» **Given instruction**: Copy the records below word for word, leaving out the pictures.

» **Data provided**:

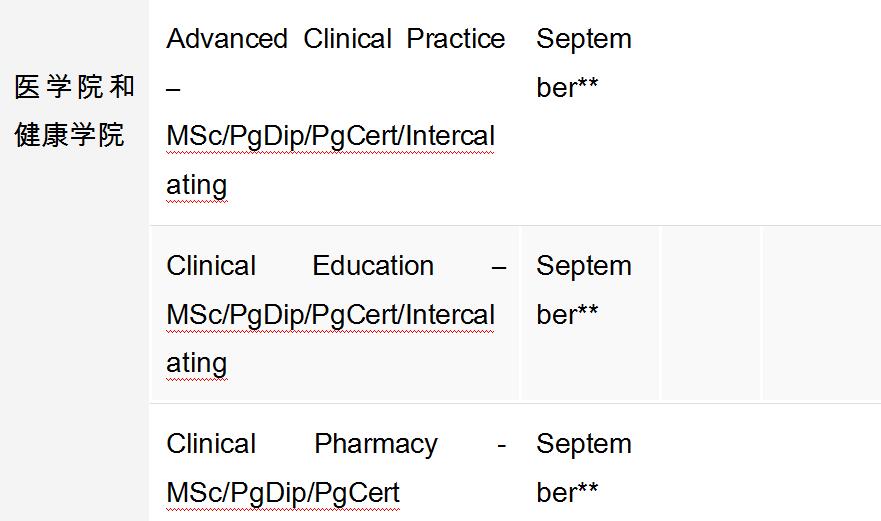
Task: Click "ber**" in Clinical Pharmacy row
Action: (x=567, y=493)
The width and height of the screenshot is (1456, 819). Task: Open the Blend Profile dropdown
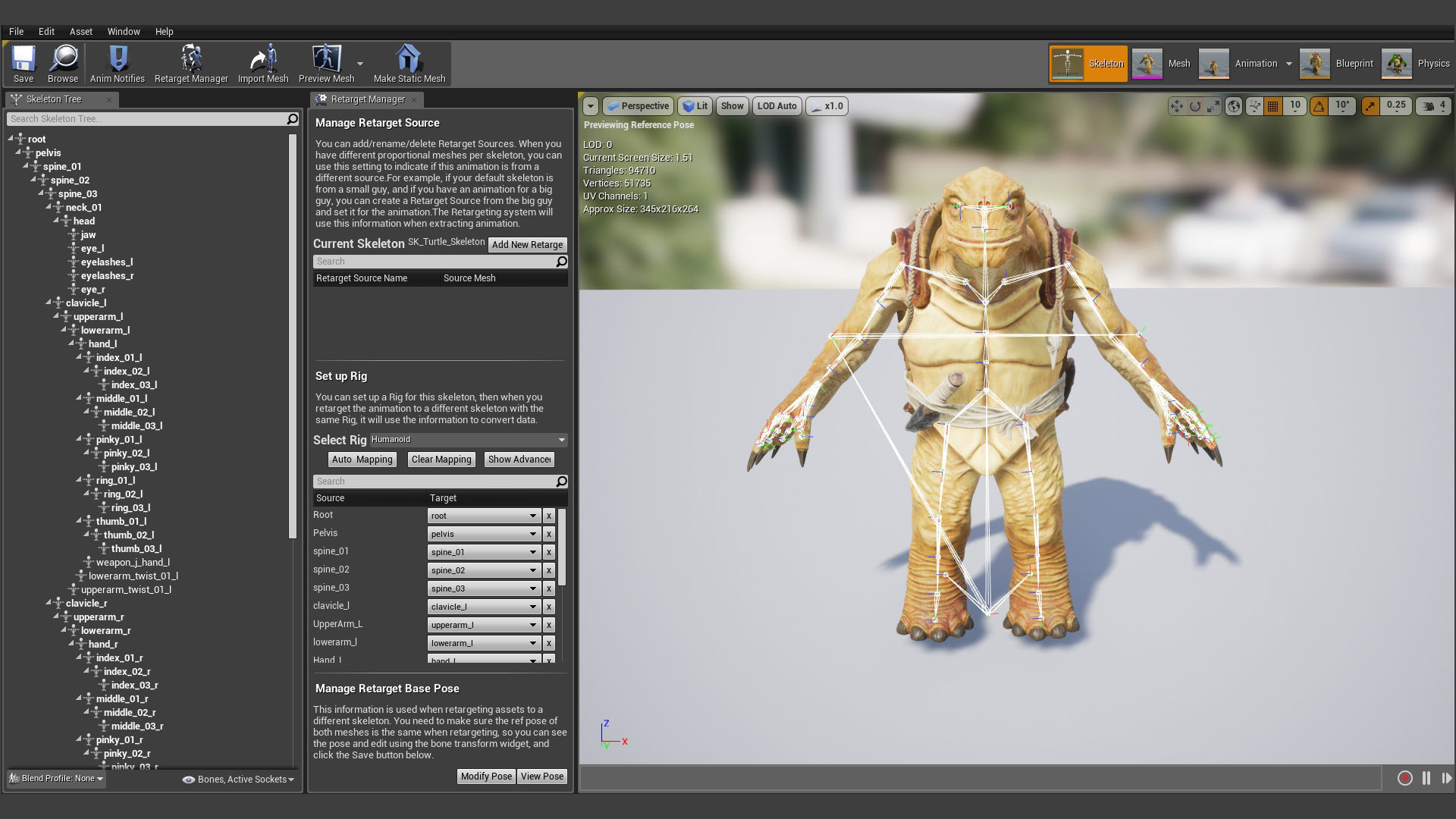point(57,779)
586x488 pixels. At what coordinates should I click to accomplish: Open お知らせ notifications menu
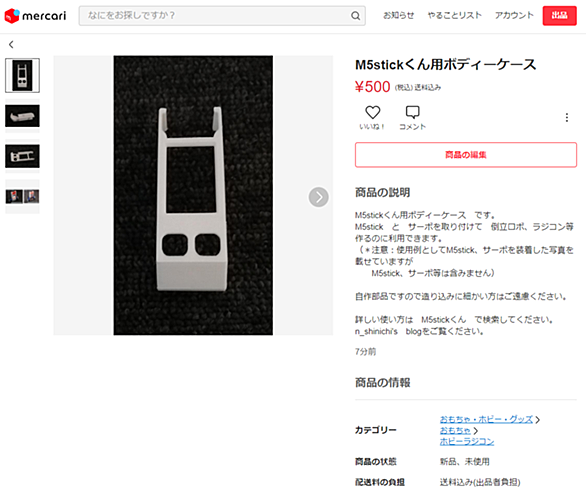(x=398, y=15)

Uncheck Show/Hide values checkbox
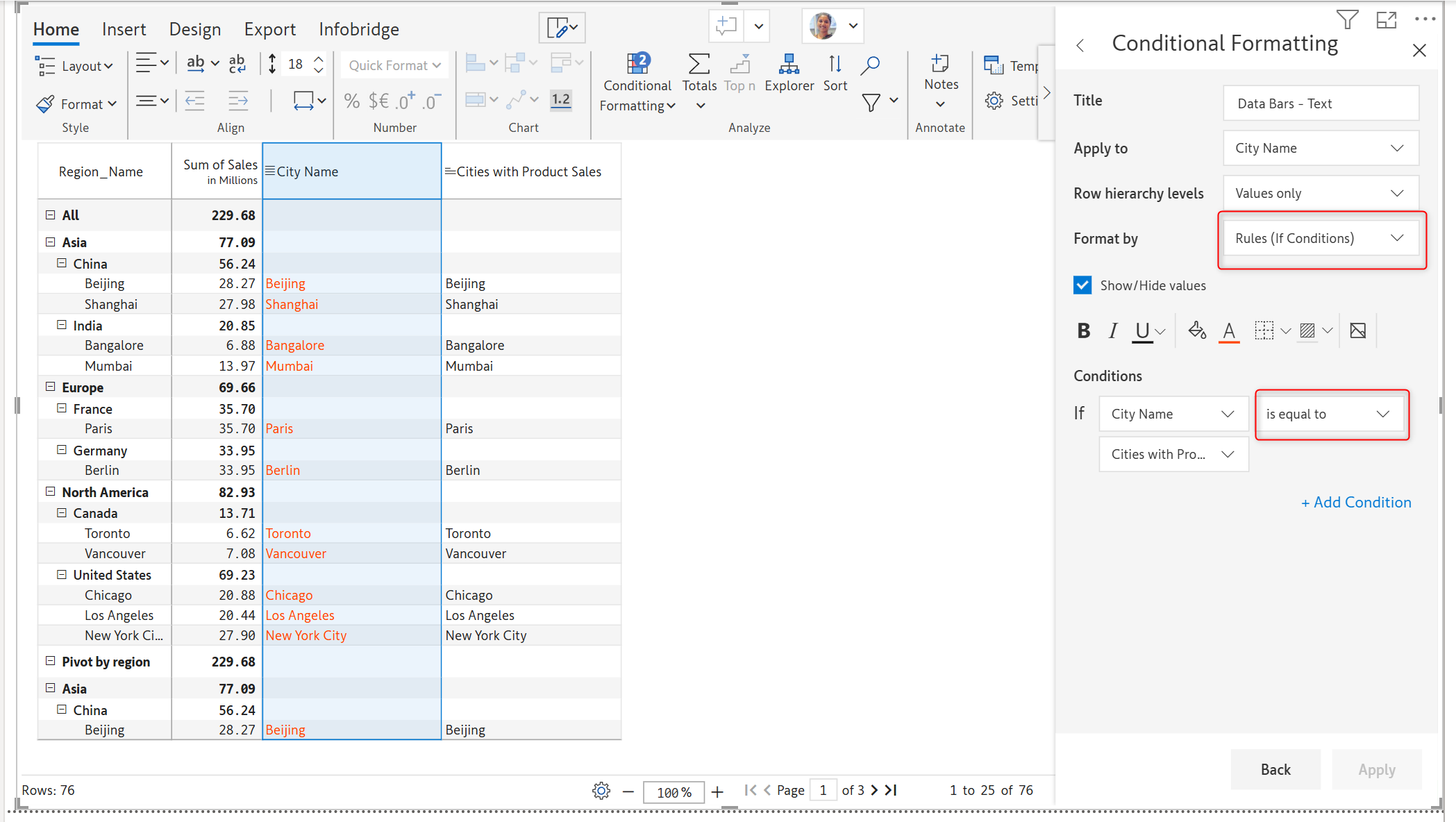[x=1082, y=285]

» **Finished exercise**:
Task: Click "ber**" in Clinical Pharmacy row
Action: (x=567, y=493)
The width and height of the screenshot is (1456, 819). Task: Open the Blend Profile dropdown
point(57,779)
586x488 pixels. At what coordinates should I click to accomplish: Open お知らせ notifications menu
(x=398, y=15)

Uncheck Show/Hide values checkbox
[x=1082, y=285]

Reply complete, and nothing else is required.